Links between Plasmodium prevalence, hematocrit, condition, and survival. (a) Mean hematocrit level among birds with (gray bars) and without (white bars) Plasmodium infections (n = 130 birds). (b) Body condition as a function of hematocrit levels (p < 0.001; r 2  = 0.13; n = 123 birds). (C) Mean body condition of birds that fledged successfully (gray bars; n = 77 birds) and birds that did not fledge successfully (white bars; n = 46 birds). Simple bivariate relationships shown here for the purpose of illustration (*α < 0.05; ***α < 0.001). Full model details are given in the text [Colour figure can be viewed at http://wileyonlinelibrary.com]

Similar patterns for plasma proteins and globulins were derived when specifying co‐infection status (none, single, or mixed) instead of specific infections (Table 2; last column). Plasma proteins and globulin levels were significantly higher among infected birds than uninfected birds (p < 0.001). Post hoc tests indicated that birds with co‐infections had higher plasma protein and globulin levels than birds with single infections and uninfected birds; birds with single infections had intermediate levels (Tukey's HSD; α = 0.05). The Alb:Glo ratio was higher for infected birds than for uninfected birds (p < 0.001), but post hoc tests indicated no difference between birds infected with a single genus or multiple genera. Co‐infection status was not associated with any of the other hematological parameters (p > 0.05).

Burden

Specifying burden instead of prevalence yielded generally similar results (Table 3). As with prevalence, there was no link between burden of any of the three parasites and WBC counts, lymphocytes, or H:L ratios. Likewise, Hemoproteus and Plasmodium burden (although not Leucocytozoon burden) was associated with elevated plasma protein and globulin levels and higher Alb:Glo ratios. As with prevalence, Plasmodium burden was strongly associated with lower hematocrit levels. Differences were few: Heterophils did not vary with burden of any parasite species, and albumin levels were negatively associated with Plasmodium burden.

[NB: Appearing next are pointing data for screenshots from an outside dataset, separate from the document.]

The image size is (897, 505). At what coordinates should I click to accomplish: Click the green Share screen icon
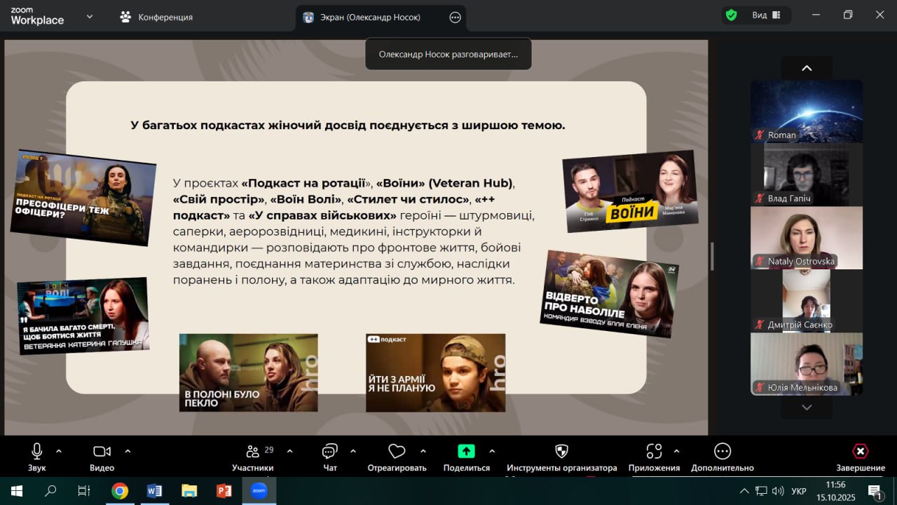click(x=466, y=452)
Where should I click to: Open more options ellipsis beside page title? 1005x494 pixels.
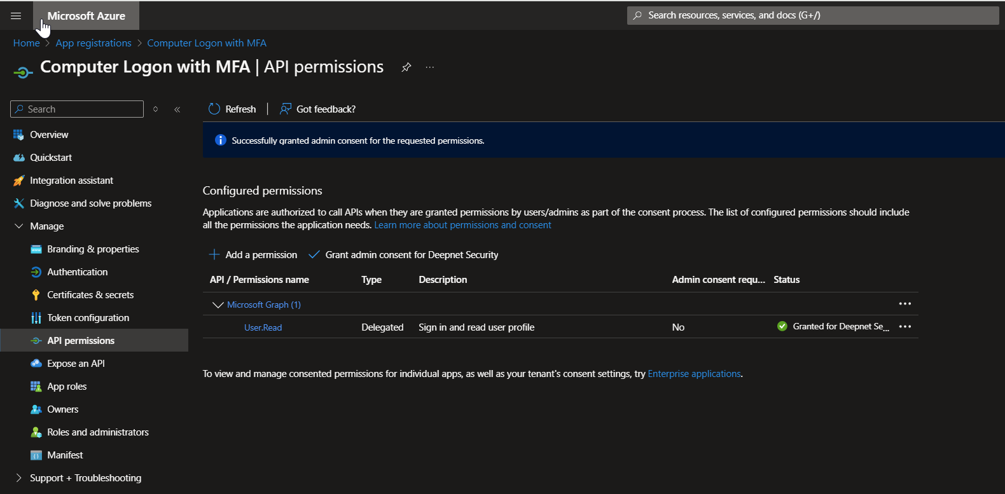[x=430, y=67]
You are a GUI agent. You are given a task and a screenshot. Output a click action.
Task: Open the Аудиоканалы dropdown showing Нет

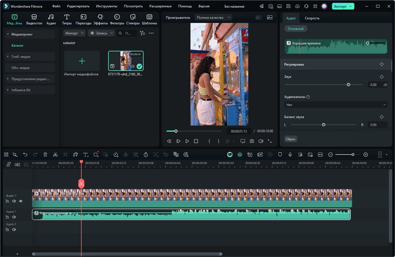[x=336, y=105]
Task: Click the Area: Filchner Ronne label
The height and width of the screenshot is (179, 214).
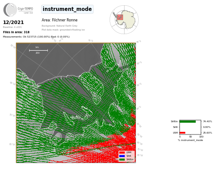Action: 60,20
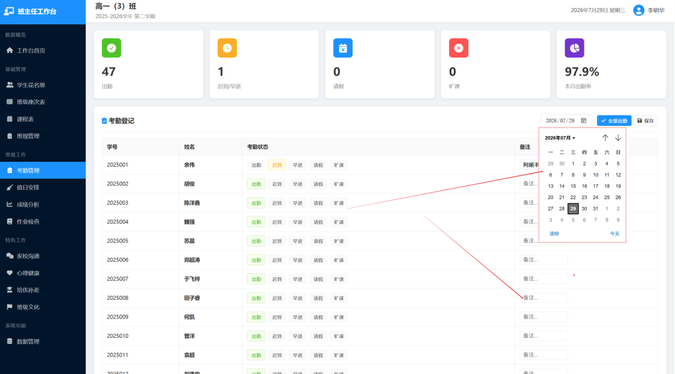Screen dimensions: 675x374
Task: Click the calendar icon in date field
Action: pyautogui.click(x=584, y=121)
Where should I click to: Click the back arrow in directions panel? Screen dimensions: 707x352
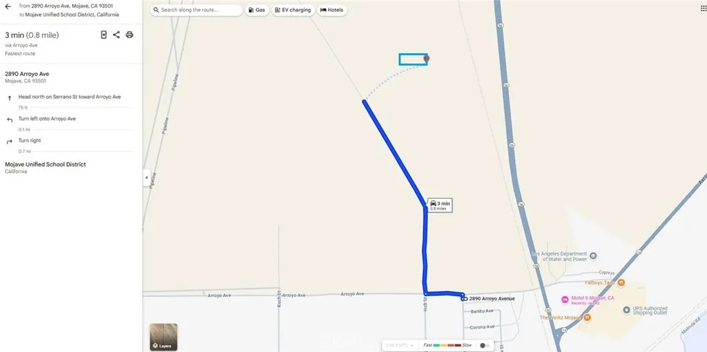[8, 7]
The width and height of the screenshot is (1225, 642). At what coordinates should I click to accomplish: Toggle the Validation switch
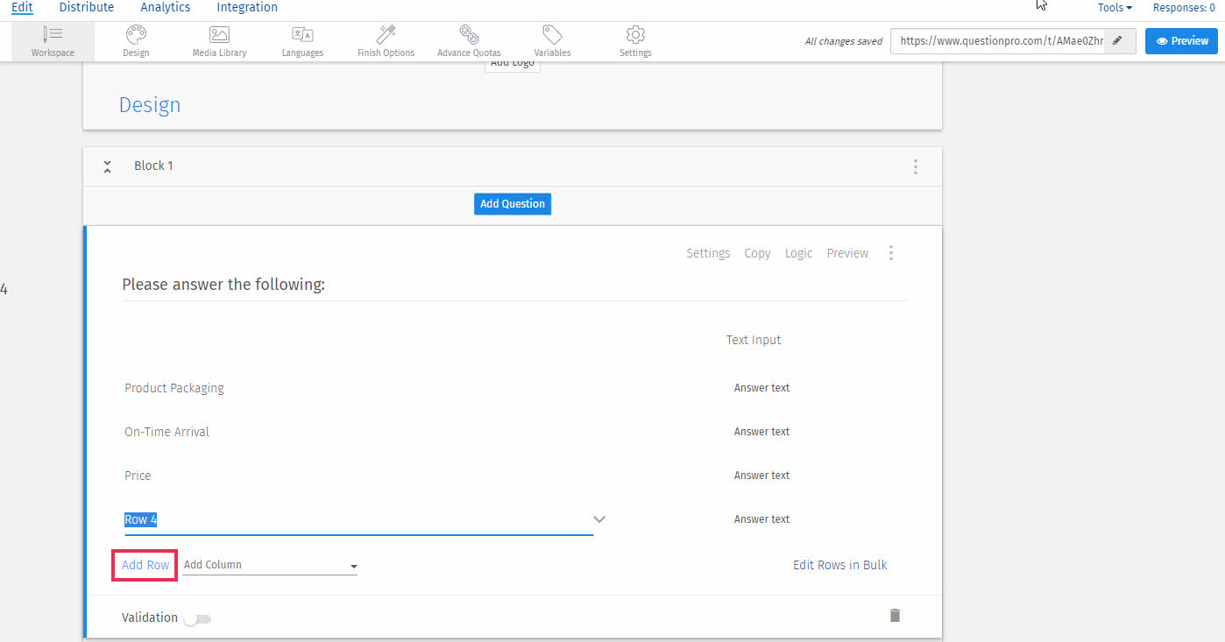(x=198, y=619)
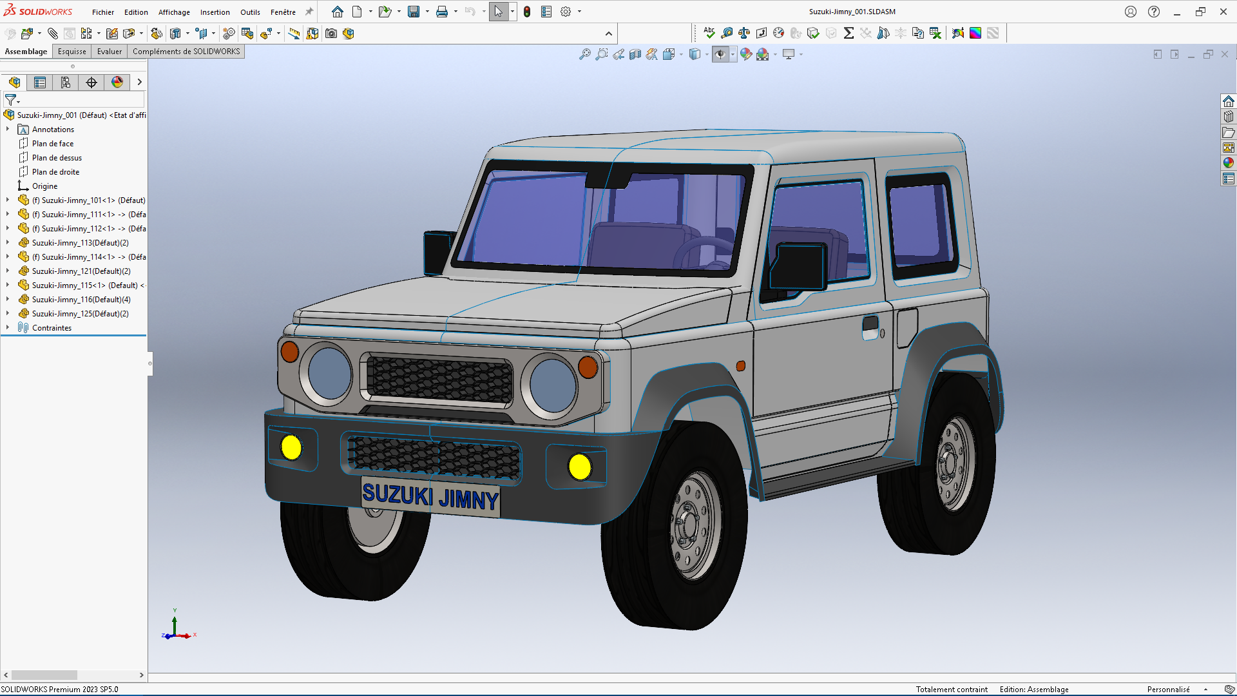Collapse the CommandManager with the caret
The width and height of the screenshot is (1237, 696).
609,34
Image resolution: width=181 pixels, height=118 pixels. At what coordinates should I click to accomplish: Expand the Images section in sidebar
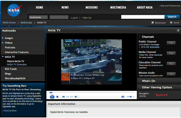tap(3, 38)
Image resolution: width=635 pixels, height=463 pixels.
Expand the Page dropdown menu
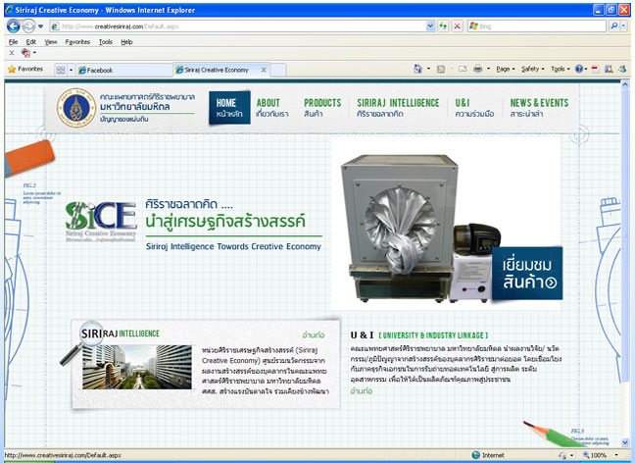tap(506, 70)

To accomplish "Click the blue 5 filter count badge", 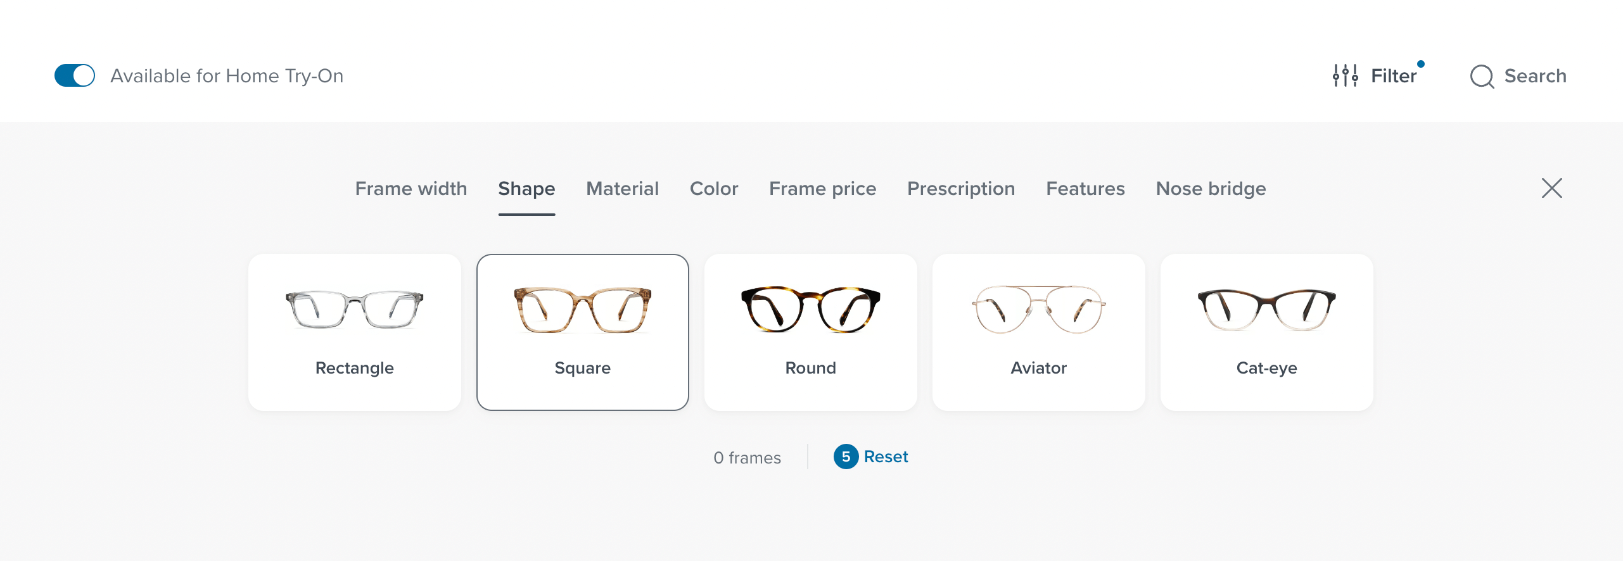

Links between infection, blood parameters, condition, and short‐term survival

Plasmodium prevalence (although not burden) was associated with lower fledging success (Tables 2, 3). No other direct links with infection were apparent. Body condition did not vary with prevalence or burden of any parasite, and fledging success was not linked to Hemoproteus or Leucocytozoon infections.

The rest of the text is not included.